Atatürk’ün Süt Kardeşi Saime Hanım ile İlk Mektuplaşması
Makalenin ortaya koyduğu belgeler, Mustafa Kemal Paşa’nın, Diyarbakır Silvan’da 16. Kolordu Komutanı olarak görev yaptığı dönemde, İstanbul Çengelköy’den “Süt Hemşireniz Saime” imzasıyla gönderilen bir mektubu aldığını gösteriyor. 15 Temmuz 1916 tarihli bu mektuba, Mustafa Kemal Paşa 26 Ekim 1916’da “Hemşirem Hanımefendi” hitabıyla cevap vermiştir. Bu mektuplar, Atatürk’ün süt kardeşi Saime Hanım ile olan bağını ortaya koyarak, onun çocukluğuna dair önemli bir detayı belgeliyor.
Atatürk’ün Süt Annesi ve Süt Kardeşinin Varlığı
Atatürk’ün süt annesi olduğuna dair bilgi, ilk kez 1955 yılında Enver Behnan Şapolyo’nun yayımladığı “Atatürk’ün Hayatı” kitabında, Mustafa Kemal Paşa’nın kız kardeşi Makbule Hanım’ın anlatımıyla gündeme gelmişti. Şapolyo’ya göre, Makbule Hanım, annesi Zübeyde Hanım’dan duyduklarını aktararak, “Ağabeyim Mustafa doğduğunda, babam Ali Rıza Bey, bir kılıç getirerek kundağının başına koymuş, annemi de tebrik etmiş. Annemin az sütü geldiğinden, babam Ümmügül adında bir sütnine tutmuş.” ifadelerini kullanmıştır.
Bu bilginin doğruluğu, Mustafa Kemal Paşa’nın süt kardeşi Saime Hanım ile gerçekleştirdiği mektuplaşmaların belgelenmesiyle daha da netleşmiş oldu. Makale, Saime Hanım’ın Atatürk’ün hayatındaki yerini, bu mektuplaşmanın detaylarıyla gözler önüne seriyor.
Mektuplaşmanın Detayları ve Atatürk’ün Cevabı
Mustafa Kemal Paşa’nın Silvan’da bulunduğu sırada, Saime Hanım’ın gönüllü olarak orduya katılan eşinin himaye edilmesi talebiyle kaleme aldığı mektup, Paşa’nın yaşamına dair yeni bir pencere açıyor. Saime Hanım, mektubunda Mustafa Kemal Paşa’ya hitaben, “Muhterem kardeşim” ifadesiyle başlıyor ve ailesinin sağlık durumu hakkında bilgi veriyor. Mektubun içeriği, Saime Hanım’ın eğitimli bir kadın olduğunu ve çocuklarını dönemin önde gelen okullarında okuttuğunu ortaya koyuyor.

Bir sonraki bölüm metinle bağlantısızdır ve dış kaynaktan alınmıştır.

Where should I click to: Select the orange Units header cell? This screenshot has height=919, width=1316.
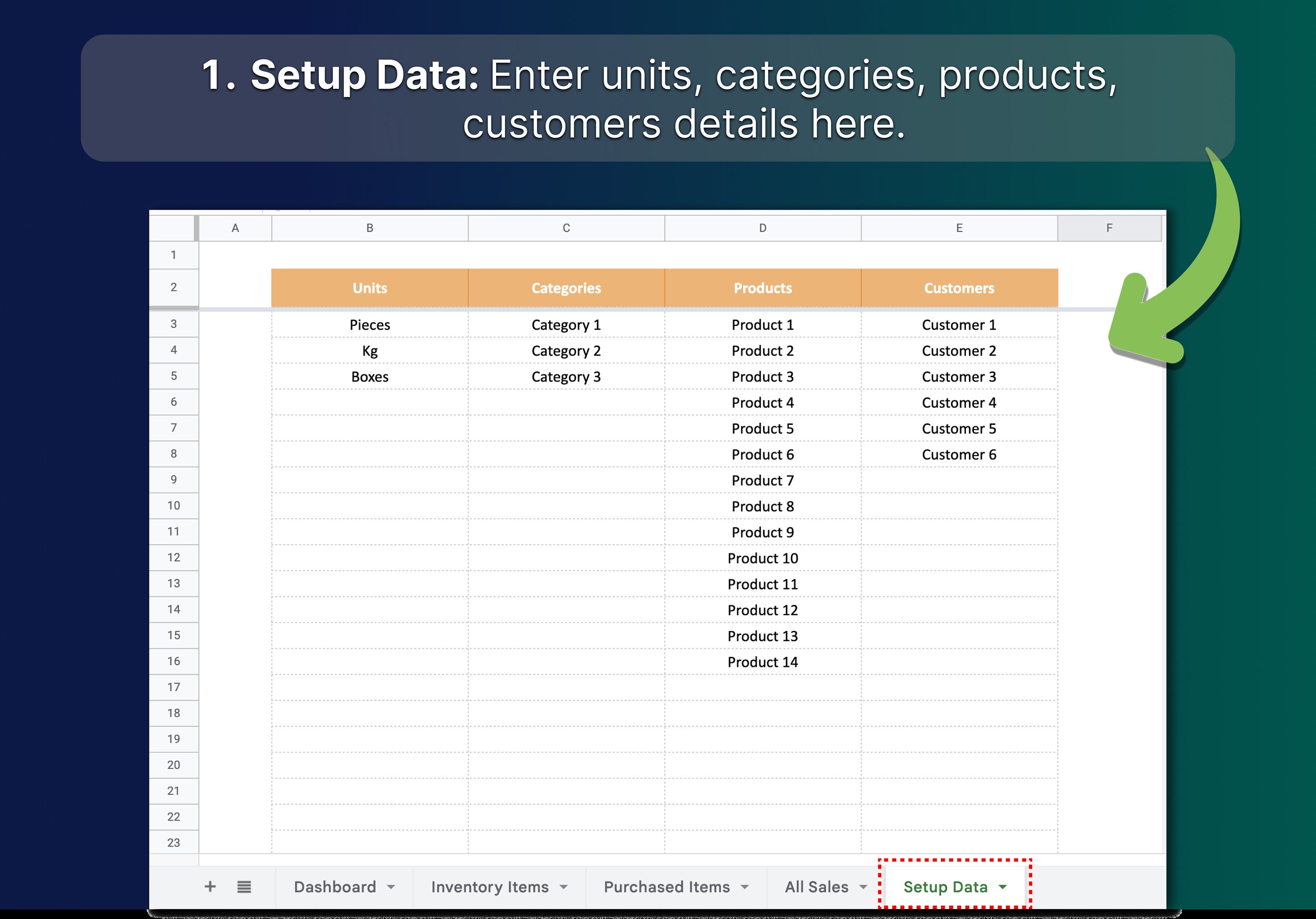pyautogui.click(x=370, y=288)
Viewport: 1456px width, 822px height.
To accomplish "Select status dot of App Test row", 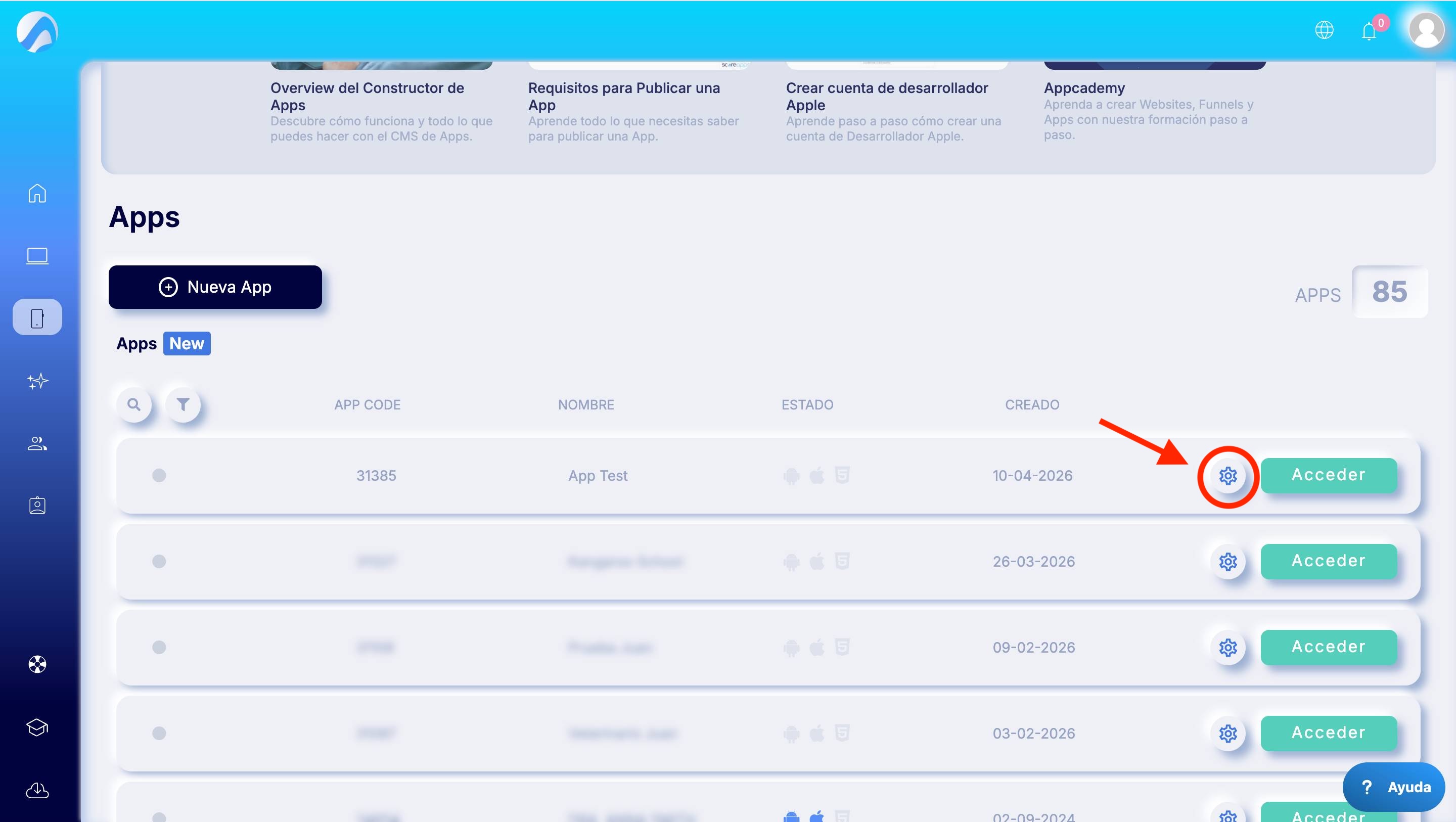I will pyautogui.click(x=159, y=475).
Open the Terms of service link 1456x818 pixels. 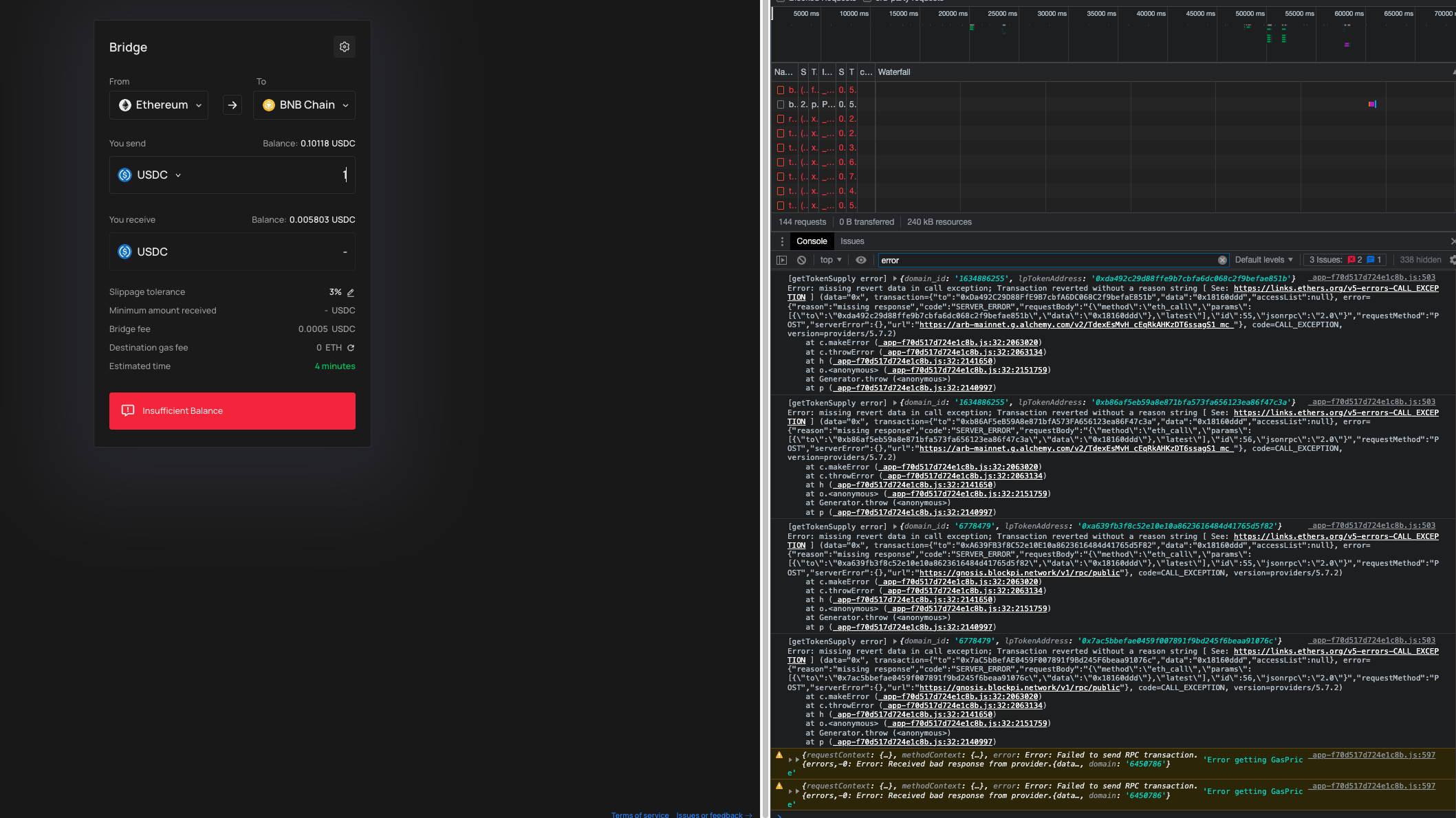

Mustafa Kemal Paşa, bu mektuba 26 Ekim 1916’da yazdığı bir mektupla cevap vermiştir. Paşa, mektubunda, süt kardeşine hitap ederek, eşinin karargahına katıldığını belirtiyor ve “Arzunuz veçhile bir fotoğrafımı takdim etmek benim için bir şeref olacaktı. Fakat yanımda bulunmadığı gibi burada aldırmak da şimdilik mümkün değil. Ancak Beşiktaş’ta Akaretler’de 76 numarada ikamet eden validem ve hemşirem nezdinde bazı fotoğraflarım olduğunu zannederim.” ifadelerini kullanıyor.
1916’dan Sonra Mektuplaşma Olmadı
Makalenin incelediği belgeler, Mustafa Kemal Paşa ile Saime Hanım arasında 1916 yılı sonrasında herhangi bir mektuplaşma ya da görüşmeye dair kanıt bulunmadığını gösteriyor. Bununla birlikte, Dr. Ali Güler’in “Benim Ailem” isimli kitabına atıfta bulunularak, Atatürk’ün 1923 yılında süt kardeşi Saime Hanım’a 100 lira para yardımında bulunduğu belirtiliyor. Eldeki belgelere göre, süt kardeşlerin temasının bu yardım ile sınırlı kaldığı ve 1923’ten Atatürk’ün vefatına kadar geçen sürede herhangi bir görüşme ya da haberleşme kaydına rastlanmadığı vurgulanıyor.